DIRECTIONS FOR THIS TASK: In the entries, find all lines that hold the word "output" and copy them.

:: INPUT ::

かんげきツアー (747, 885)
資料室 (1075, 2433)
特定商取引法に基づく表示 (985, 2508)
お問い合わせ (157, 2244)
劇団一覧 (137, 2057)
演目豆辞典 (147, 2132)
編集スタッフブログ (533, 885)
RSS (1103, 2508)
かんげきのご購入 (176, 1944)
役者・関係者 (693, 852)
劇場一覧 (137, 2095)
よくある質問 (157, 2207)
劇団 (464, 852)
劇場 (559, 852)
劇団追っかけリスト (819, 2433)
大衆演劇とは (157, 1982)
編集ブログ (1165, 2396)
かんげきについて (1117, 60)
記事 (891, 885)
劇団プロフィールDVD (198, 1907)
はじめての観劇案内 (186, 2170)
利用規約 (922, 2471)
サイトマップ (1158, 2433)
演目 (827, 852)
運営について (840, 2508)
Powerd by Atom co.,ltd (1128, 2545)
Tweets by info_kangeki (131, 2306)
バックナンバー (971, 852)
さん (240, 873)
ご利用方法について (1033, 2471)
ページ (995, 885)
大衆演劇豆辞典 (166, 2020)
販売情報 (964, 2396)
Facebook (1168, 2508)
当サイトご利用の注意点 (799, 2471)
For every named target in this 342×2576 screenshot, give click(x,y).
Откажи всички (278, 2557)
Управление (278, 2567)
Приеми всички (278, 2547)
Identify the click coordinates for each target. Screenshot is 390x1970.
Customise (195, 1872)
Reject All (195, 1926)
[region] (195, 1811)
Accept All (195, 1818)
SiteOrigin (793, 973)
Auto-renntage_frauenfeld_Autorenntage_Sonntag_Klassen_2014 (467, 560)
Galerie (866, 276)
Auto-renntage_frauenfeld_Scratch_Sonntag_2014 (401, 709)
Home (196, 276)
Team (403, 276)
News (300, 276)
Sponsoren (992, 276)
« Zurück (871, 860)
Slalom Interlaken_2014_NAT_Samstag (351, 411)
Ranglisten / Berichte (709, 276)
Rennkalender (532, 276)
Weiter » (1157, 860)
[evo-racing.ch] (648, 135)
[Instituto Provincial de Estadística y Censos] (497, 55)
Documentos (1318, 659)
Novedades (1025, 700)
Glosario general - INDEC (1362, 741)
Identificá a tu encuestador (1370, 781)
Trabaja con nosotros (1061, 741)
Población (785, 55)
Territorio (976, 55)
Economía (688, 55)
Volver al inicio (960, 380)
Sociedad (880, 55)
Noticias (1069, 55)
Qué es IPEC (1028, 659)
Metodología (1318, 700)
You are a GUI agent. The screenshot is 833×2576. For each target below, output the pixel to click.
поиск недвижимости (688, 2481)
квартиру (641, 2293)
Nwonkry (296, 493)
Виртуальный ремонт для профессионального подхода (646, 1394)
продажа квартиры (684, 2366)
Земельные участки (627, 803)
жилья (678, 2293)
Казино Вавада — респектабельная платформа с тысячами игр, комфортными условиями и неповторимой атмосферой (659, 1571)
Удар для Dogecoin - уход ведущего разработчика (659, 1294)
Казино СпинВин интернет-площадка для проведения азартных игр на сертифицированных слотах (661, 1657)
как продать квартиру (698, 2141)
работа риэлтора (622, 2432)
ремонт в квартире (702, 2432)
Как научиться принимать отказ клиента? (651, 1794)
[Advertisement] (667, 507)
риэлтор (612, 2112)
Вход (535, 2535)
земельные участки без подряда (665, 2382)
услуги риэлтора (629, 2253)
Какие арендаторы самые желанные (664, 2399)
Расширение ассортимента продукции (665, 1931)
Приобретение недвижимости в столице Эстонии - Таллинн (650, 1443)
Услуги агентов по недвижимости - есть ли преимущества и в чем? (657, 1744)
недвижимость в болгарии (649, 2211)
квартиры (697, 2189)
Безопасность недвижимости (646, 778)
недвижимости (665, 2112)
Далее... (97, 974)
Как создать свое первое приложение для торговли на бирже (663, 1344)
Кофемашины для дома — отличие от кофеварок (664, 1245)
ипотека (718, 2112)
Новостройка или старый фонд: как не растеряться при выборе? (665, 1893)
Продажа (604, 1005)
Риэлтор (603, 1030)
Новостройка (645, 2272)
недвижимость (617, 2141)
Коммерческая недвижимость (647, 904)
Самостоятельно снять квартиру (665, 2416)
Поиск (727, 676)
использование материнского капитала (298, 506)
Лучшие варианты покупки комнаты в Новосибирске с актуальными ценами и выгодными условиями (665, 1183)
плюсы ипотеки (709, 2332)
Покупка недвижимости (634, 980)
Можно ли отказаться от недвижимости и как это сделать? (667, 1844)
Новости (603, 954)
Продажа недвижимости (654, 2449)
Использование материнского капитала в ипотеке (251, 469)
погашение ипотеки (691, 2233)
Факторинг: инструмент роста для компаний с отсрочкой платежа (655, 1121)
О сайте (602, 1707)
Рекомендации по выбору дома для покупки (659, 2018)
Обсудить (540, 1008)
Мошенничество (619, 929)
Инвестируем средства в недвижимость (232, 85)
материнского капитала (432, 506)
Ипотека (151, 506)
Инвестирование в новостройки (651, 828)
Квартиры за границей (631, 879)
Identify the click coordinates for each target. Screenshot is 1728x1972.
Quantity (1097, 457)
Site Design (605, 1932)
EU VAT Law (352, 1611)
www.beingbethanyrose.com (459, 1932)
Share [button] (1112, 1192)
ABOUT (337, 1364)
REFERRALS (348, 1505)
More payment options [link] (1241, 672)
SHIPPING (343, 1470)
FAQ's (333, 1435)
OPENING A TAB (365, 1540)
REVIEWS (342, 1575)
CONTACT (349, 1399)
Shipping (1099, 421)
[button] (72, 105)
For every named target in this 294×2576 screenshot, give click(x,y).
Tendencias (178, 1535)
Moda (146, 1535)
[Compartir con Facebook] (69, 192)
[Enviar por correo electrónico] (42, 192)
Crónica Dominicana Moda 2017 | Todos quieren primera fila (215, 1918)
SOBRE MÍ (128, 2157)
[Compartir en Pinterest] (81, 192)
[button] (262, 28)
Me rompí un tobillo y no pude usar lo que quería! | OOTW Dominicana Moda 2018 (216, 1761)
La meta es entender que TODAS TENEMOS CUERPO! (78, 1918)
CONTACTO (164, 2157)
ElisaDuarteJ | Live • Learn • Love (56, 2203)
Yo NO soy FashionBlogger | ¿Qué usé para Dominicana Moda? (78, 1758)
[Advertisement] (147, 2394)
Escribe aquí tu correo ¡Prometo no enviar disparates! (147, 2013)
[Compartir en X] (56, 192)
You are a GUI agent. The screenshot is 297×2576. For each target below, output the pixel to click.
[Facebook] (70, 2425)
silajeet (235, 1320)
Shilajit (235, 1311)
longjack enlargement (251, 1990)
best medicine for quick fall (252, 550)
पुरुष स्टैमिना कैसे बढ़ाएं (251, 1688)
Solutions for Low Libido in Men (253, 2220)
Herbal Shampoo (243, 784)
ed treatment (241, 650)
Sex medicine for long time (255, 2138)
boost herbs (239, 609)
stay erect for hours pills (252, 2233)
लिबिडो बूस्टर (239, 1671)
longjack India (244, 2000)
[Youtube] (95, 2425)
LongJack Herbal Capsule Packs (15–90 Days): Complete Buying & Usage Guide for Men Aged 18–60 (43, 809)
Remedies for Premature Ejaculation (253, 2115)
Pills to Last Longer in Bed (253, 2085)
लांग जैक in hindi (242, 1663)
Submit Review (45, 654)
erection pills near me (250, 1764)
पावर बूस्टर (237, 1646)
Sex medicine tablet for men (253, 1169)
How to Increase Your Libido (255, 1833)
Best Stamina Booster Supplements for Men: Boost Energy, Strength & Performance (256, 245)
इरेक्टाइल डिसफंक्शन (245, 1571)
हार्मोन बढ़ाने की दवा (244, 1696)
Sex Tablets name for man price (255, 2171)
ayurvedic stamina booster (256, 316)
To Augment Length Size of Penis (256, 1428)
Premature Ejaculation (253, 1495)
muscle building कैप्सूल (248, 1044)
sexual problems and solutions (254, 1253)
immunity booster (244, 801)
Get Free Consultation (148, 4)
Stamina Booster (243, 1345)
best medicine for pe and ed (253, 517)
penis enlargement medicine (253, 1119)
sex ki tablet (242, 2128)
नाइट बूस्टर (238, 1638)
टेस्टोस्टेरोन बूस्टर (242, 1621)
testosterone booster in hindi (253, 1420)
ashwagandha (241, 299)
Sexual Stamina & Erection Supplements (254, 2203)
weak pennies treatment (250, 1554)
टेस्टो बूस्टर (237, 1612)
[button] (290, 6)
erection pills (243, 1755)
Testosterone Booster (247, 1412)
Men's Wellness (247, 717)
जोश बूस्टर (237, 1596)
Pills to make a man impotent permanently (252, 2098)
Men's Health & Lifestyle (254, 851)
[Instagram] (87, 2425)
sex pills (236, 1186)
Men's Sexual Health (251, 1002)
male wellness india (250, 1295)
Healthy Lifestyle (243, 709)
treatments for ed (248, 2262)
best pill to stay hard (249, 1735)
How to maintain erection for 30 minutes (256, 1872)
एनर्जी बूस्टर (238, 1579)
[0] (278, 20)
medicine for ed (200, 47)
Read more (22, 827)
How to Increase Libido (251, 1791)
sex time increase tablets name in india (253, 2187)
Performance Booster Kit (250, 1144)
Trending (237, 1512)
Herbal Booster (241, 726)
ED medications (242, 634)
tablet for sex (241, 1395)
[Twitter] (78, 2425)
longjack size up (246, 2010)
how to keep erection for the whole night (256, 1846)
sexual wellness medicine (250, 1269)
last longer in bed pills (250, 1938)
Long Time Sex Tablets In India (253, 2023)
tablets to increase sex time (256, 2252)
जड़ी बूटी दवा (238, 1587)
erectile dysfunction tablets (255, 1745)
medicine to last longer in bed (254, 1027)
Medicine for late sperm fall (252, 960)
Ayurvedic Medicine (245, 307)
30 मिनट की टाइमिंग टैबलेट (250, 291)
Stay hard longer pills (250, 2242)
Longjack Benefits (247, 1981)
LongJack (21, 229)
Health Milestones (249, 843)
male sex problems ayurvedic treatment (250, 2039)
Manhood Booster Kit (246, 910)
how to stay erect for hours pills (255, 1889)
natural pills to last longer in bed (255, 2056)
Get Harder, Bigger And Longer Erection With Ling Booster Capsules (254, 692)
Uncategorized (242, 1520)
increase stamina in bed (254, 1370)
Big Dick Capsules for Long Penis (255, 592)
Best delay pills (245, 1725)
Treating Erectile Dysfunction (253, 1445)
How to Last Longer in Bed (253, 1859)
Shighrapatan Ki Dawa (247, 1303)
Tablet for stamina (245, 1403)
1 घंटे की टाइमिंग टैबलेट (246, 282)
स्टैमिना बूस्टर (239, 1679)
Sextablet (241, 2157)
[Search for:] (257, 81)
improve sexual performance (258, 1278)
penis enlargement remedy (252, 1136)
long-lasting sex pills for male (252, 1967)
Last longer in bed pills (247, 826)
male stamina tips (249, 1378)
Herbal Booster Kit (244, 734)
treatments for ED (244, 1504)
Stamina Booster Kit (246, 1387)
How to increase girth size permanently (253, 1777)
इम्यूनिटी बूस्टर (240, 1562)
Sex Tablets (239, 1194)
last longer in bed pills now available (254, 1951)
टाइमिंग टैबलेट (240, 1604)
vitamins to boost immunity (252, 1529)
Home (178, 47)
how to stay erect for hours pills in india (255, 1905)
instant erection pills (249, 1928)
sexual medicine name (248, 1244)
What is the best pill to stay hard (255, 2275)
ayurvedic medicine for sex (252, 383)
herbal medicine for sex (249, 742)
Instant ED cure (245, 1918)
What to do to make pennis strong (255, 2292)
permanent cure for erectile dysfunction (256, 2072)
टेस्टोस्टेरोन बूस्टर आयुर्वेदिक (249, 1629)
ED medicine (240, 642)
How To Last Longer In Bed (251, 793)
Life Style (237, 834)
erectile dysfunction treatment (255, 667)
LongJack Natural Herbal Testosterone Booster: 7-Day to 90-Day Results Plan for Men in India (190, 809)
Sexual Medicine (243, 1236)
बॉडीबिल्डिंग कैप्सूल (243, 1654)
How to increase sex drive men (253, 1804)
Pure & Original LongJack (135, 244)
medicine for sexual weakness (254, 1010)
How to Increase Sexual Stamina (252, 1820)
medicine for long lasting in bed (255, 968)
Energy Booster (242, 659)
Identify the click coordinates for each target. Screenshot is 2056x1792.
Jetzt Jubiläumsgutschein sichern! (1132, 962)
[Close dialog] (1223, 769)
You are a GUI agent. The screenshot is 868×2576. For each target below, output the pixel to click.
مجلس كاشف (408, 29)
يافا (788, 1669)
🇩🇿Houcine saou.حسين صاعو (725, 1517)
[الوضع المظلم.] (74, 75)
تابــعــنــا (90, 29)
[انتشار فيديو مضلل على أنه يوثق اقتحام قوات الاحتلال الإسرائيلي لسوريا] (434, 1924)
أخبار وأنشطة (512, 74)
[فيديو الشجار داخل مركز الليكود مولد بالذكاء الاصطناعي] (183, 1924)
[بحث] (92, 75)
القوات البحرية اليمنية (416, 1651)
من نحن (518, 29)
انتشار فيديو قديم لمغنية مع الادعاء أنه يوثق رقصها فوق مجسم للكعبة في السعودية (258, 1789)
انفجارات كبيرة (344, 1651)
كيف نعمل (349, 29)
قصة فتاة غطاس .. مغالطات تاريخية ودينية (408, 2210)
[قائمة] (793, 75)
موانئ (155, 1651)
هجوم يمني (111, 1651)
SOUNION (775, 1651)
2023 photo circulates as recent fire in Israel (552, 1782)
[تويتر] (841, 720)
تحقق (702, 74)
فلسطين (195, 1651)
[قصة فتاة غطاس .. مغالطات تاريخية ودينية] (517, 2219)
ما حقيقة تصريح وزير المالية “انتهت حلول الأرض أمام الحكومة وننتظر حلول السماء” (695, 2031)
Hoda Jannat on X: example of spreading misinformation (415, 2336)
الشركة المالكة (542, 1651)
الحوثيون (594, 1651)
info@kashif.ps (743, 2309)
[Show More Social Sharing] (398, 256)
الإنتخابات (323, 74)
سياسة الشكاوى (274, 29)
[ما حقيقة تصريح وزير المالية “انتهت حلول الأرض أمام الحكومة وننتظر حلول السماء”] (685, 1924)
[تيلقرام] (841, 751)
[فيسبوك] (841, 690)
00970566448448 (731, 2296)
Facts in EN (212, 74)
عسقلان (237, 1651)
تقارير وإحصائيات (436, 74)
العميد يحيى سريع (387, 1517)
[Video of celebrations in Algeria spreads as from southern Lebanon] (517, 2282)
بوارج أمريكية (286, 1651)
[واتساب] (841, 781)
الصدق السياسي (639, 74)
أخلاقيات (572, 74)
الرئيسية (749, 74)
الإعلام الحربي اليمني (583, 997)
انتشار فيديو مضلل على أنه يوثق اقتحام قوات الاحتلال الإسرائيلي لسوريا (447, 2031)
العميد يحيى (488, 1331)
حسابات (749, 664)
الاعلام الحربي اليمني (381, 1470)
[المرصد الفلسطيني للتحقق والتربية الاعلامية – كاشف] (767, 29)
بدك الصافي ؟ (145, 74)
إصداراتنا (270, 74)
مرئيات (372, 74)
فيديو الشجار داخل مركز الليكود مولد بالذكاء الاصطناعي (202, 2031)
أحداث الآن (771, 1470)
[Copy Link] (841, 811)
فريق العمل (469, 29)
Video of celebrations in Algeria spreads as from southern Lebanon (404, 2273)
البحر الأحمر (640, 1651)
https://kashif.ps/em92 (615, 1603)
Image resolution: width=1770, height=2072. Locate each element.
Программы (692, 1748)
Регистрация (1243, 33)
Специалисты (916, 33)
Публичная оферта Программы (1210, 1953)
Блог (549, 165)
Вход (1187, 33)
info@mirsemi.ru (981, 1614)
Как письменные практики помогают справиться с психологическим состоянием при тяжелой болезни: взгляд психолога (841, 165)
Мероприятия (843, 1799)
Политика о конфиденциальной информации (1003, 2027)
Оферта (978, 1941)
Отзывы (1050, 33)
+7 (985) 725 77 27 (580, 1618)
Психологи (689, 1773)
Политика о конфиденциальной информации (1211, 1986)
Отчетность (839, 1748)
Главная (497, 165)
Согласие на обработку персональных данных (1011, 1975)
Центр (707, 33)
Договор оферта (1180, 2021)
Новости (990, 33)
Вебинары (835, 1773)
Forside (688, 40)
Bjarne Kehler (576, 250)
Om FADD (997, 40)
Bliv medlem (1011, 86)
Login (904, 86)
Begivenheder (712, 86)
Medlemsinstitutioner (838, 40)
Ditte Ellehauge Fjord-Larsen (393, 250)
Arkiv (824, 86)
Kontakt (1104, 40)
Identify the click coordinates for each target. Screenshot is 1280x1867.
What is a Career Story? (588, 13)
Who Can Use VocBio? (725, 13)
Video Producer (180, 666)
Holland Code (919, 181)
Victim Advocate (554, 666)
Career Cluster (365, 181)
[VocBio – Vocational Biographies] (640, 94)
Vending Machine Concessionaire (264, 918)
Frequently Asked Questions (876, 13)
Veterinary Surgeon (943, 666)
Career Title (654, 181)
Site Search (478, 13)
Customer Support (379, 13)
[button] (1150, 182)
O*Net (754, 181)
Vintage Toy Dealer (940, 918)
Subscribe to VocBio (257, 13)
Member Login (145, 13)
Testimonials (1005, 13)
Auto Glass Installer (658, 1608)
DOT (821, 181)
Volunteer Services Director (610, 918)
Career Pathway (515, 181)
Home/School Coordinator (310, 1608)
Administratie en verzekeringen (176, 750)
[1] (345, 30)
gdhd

:::

ANSWER BELOW:
You are a GUI agent. The screenshot is 833×2576. For each target below, output the pixel to click.
You are a GUI agent. The screenshot is 297×2576. For each target below, output the pixel to click.
You are a GUI agent. The screenshot is 868×2576. For each target below, output the pixel to click.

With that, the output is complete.